As Damascus, Ankara and Moscow argue over weapons, people die in Aleppo and Homs for lack of medical care
Damascus (AsiaNews) - The war of words between Syria and Turkey has now involved Russia, which has been accused of selling weapons to the Assad regime. Turkish Prime Minister said Russian-made weapons and ammunitions were found on board a Syrian Airlines plane carrying 36 passengers that was grounded for eight hours on Wednesday.
The incident has proved embarrassing for Moscow, which now wants the equipment back and accuses Turkey of preventing its diplomats from seeing its citizens on board the plane.
For months, Erdogan has been pushing for a buffer zone in Syrian territory to protect Turkish villages along the border and rebel groups who use refugee camps as military bases.
In Turkey, many fear the Syrian conflict might spill over into their country, and have organised a series of demonstrations calling for negotiations with Assad.
On 5 October, Turkey's Freedom and Solidarity Party and other opposition parties rallied in Istanbul and Ankara to oppose Prime Minister Erdogan and Foreign Minister Davutoglu, whom they accuse of stirring civil war with Turkish money.
With Ankara, Damascus and Moscow at loggerheads, a diplomatic solution to the conflict is reaching a "point of no return," sources told AsiaNews.

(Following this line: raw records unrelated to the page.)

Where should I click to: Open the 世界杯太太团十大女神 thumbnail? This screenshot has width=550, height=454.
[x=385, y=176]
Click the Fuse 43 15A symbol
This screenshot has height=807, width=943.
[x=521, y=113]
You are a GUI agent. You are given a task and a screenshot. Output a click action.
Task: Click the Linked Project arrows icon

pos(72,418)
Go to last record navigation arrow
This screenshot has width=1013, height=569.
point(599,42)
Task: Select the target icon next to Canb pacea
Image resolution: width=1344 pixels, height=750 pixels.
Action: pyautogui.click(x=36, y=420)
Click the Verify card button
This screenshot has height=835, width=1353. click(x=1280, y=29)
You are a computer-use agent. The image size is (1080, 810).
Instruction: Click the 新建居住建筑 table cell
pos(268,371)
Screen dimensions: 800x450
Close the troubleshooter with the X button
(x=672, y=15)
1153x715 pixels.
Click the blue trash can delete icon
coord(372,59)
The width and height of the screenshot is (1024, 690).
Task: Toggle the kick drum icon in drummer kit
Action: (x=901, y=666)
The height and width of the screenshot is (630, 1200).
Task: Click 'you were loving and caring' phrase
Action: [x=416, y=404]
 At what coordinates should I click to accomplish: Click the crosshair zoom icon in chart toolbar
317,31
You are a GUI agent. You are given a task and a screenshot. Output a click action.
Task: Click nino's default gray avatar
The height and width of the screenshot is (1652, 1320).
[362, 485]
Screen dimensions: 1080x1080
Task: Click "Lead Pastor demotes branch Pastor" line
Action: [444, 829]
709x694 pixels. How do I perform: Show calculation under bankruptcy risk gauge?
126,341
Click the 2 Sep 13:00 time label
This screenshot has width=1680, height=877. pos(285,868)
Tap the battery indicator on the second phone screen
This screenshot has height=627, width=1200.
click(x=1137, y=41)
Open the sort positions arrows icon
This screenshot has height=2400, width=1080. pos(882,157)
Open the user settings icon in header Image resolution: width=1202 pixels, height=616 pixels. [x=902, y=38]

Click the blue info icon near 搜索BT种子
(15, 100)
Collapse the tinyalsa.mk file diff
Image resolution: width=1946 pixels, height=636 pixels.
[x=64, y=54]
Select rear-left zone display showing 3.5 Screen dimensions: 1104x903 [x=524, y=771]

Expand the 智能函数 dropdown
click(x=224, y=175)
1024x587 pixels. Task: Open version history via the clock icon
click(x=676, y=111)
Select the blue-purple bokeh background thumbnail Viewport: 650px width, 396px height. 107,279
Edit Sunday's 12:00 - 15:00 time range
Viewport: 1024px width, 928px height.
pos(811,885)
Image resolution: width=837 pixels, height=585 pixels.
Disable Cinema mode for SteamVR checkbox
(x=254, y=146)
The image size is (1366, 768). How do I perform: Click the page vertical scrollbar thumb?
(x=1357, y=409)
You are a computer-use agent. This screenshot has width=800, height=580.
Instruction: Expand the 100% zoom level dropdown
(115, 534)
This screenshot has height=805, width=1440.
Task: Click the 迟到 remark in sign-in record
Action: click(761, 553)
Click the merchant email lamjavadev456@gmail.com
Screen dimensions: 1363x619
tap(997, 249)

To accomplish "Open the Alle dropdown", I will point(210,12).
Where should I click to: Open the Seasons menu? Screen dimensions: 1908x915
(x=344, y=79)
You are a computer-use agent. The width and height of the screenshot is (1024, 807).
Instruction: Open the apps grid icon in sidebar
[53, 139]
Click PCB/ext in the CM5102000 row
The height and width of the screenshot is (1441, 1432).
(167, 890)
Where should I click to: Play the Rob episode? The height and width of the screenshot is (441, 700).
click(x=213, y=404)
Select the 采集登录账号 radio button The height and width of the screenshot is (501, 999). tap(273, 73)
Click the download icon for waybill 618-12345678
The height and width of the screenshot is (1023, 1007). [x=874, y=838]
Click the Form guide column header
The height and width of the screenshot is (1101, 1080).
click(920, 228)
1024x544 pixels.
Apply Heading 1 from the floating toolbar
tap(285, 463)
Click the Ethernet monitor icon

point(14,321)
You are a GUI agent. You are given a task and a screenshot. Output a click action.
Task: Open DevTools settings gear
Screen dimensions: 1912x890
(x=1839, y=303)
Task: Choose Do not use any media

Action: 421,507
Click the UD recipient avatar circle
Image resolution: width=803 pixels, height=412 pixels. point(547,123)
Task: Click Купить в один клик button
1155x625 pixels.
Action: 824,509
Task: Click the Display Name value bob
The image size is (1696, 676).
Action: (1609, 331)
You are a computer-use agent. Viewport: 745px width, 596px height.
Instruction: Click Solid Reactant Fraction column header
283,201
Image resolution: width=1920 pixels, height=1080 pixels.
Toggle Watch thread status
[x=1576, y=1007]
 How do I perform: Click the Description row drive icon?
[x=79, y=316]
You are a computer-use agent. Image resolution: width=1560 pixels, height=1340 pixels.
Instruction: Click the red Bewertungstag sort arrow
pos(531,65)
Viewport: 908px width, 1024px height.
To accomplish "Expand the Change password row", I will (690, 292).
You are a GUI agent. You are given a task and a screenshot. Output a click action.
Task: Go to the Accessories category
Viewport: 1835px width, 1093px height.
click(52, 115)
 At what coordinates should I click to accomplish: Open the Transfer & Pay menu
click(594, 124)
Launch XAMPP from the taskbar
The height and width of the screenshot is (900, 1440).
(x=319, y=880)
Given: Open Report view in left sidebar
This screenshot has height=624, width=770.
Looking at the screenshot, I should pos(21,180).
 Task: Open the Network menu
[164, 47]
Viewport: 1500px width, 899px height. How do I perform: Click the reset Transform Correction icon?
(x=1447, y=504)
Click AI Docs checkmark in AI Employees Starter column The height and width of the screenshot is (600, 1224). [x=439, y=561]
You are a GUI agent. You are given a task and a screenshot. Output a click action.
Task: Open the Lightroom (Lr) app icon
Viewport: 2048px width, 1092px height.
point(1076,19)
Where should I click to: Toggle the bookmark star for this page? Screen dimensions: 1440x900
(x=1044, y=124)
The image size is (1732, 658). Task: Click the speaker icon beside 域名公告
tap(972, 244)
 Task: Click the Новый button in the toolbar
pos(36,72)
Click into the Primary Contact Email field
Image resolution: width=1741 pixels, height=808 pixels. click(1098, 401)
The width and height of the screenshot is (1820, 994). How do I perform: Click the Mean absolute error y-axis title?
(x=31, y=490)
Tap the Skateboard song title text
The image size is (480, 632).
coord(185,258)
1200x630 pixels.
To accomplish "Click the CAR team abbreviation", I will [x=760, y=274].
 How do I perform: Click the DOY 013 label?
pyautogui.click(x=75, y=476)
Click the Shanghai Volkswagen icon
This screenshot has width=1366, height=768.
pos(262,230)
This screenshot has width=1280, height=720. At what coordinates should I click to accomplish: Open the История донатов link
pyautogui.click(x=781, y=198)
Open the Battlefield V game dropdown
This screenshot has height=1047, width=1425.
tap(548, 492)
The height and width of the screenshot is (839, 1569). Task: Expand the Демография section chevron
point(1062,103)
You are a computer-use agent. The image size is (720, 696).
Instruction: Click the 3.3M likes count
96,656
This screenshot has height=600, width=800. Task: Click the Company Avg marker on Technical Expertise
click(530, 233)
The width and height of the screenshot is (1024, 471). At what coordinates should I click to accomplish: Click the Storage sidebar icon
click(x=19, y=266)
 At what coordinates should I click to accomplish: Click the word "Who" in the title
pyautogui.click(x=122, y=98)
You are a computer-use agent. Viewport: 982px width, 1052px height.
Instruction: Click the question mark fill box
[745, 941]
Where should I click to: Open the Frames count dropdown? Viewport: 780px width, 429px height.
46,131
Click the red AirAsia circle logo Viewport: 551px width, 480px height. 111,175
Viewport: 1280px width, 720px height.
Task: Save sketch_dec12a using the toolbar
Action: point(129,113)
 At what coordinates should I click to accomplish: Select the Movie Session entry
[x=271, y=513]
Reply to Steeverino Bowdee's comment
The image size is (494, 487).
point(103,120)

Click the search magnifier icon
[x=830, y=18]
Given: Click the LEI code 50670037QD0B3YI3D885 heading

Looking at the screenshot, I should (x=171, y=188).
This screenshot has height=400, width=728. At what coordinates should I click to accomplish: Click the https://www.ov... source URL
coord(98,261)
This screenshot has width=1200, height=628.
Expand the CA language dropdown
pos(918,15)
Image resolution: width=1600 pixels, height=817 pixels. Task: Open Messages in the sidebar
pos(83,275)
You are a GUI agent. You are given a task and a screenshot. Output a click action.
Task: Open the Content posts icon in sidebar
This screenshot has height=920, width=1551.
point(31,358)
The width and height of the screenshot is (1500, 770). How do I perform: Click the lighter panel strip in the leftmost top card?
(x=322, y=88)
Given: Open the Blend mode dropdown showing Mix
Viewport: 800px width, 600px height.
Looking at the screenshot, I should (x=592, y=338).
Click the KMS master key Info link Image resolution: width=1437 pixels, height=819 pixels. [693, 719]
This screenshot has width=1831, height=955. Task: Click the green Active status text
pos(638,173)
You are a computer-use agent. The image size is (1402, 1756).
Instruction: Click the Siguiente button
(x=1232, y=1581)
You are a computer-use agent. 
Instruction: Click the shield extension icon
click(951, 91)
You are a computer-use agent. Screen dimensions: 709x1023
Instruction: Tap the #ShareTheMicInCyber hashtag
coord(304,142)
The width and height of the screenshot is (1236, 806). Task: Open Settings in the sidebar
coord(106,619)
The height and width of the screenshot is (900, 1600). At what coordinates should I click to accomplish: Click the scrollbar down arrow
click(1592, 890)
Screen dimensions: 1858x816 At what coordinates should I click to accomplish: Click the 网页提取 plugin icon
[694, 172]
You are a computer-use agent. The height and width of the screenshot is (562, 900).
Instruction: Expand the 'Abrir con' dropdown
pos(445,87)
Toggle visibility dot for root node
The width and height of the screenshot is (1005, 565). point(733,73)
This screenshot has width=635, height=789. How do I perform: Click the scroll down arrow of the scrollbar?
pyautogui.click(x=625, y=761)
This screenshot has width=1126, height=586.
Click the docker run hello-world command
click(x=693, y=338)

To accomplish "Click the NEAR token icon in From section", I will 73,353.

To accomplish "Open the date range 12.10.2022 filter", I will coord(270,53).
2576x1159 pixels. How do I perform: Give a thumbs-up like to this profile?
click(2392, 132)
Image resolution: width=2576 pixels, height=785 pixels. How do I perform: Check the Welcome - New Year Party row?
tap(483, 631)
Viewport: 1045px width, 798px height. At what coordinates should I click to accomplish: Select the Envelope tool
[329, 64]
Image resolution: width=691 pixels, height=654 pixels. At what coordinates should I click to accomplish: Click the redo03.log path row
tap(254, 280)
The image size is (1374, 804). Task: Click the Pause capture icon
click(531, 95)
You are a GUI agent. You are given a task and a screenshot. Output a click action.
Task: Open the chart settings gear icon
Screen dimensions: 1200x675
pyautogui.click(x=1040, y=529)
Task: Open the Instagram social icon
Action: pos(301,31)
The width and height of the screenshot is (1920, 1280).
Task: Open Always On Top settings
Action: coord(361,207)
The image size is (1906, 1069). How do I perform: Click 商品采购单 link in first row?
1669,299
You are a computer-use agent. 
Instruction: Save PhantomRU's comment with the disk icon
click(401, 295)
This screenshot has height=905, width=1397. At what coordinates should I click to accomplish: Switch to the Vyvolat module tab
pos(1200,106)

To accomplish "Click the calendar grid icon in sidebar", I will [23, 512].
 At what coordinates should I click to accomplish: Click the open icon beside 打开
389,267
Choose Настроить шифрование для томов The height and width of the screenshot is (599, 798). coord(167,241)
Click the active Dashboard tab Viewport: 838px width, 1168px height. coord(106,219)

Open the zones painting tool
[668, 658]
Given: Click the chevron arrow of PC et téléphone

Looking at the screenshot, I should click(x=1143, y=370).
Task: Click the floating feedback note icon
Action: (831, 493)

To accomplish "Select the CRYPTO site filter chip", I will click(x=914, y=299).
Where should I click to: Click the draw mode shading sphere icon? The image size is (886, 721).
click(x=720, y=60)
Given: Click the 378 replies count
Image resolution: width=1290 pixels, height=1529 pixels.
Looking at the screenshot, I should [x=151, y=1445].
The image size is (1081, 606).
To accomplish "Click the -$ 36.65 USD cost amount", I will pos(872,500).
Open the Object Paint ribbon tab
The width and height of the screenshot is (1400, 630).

"The situation in Homs and Aleppo is desperate," they added. "The body count is endless. International humanitarian agencies on the ground cannot move. The Red Cross is doing what it can to rescue the wounded, but bombing has cut communications between the cities and the villages. Many are dying without medical care, especially children. For some, escaping is the only way of surviving."
"None of us knows how long the situation will continue," the sources told AsiaNews. "The Syrian opposition is divided politically and militarily. Among the ranks of the Free Syrian Army and its branches, al Qaeda men are in charge, directly running operations."
In Damascus and other cities, the latest rebel offensive has pushed young people back the regime's fold, the sources explained. Students who once supported the opposition are disillusioned that the values of the Arab spring have been abandoned on the altar of sectarian strife between Alawites and Sunnis and the strategic interests of foreign nations.
Pro-Assad posts have appeared on Arabic social networks, especially after recent attacks against police stations, which have revived pro-regime propaganda.
For all intents and purposes, the country is already in a full-blown civil war, and no one is being spared. Some sources expect the conflict to escalate, now that Assad has called up everyone under the age of 40 for military service. Now can escape now.
According to the UN High Commission for refugees, the number of refugees in Turkey should jump from 93,500 to 280,000. In Iraq, they should go from 33,700 to 60,000; in Lebanon, from 80,800 to 120,000 and in Jordan from103,000 to 250,000.
Meanwhile, the London-based Syrian Human Rights Observatory said that from the information collected by its sources on the ground, at least 31,000 people have been killed so far, 22,000 of them civilians, including more than 2,000 children. (S.C.)